How have all the factors above been brought together to estimate a fair value?
  • The analysts have a consensus price target of $5.781 for Riskified based on their expectations of its future earnings growth, profit margins and other risk factors. However, there is a degree of disagreement amongst analysts, with the most bullish reporting a price target of $7.0, and the most bearish reporting a price target of just $4.5.
  • In order for you to agree with the analyst's consensus, you'd need to believe that by 2028, revenues will be $414.5 million, earnings will come to $49.1 million, and it would be trading on a PE ratio of 19.1x, assuming you use a discount rate of 7.7%.
  • Given the current share price of $4.43, the analyst price target of $5.78 is 23.4% higher.
  • We always encourage you to reach your own conclusions though.

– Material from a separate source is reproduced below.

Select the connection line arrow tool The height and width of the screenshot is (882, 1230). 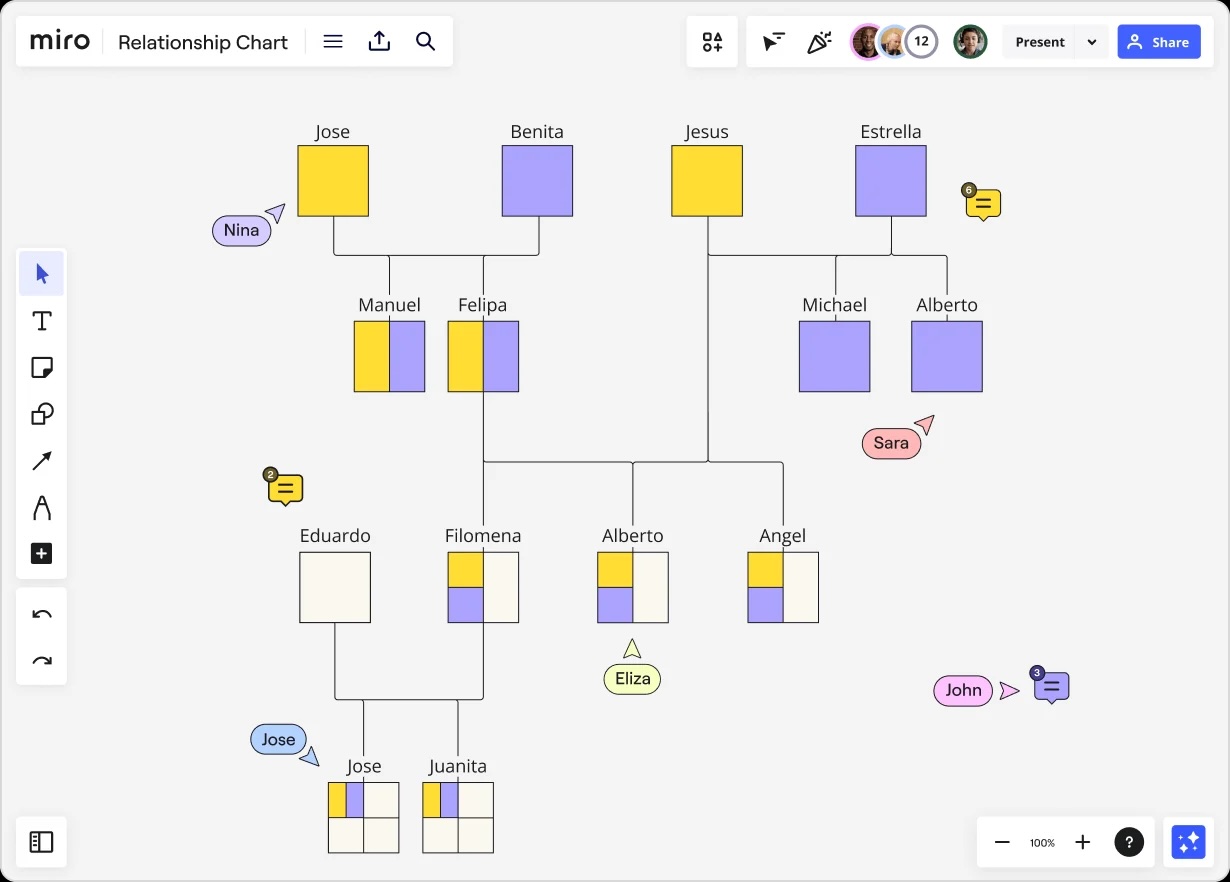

So sense check these analyst numbers against your own assumptions and expectations based on your understanding of the business and what you believe is probable.

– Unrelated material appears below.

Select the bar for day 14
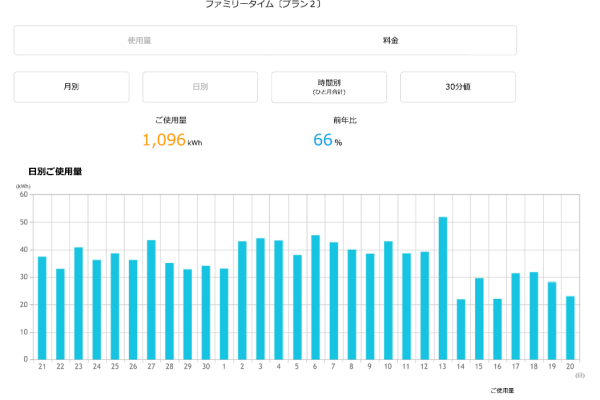 461,329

How well do narratives help inform your perspective?

Disclaimer

Warren A.I. is a tool utilizing a Large Language Model (LLM) that ingests data on consensus price targets, forecasted revenue and earnings figures, as well as the transcripts of earnings calls to produce qualitative analysis. The narratives produced by Warren A.I. are general in nature and are based solely on analyst data and publicly-available material published by the respective companies. These scenarios are not indicative of the company's future performance and are exploratory in nature. Simply Wall St has no position in the company(s) mentioned. Simply Wall St may provide the securities issuer or related entities with website advertising services for a fee, on an arm's length basis. These relationships have no impact on the way we conduct our business, the content we host, or how our content is served to users. The price targets and estimates used are consensus data, and do not constitute a recommendation to buy or sell any stock, and they do not take account of your objectives, or your financial situation. Note that Warren A.I.'s analysis may not factor in the latest price-sensitive company announcements or qualitative material.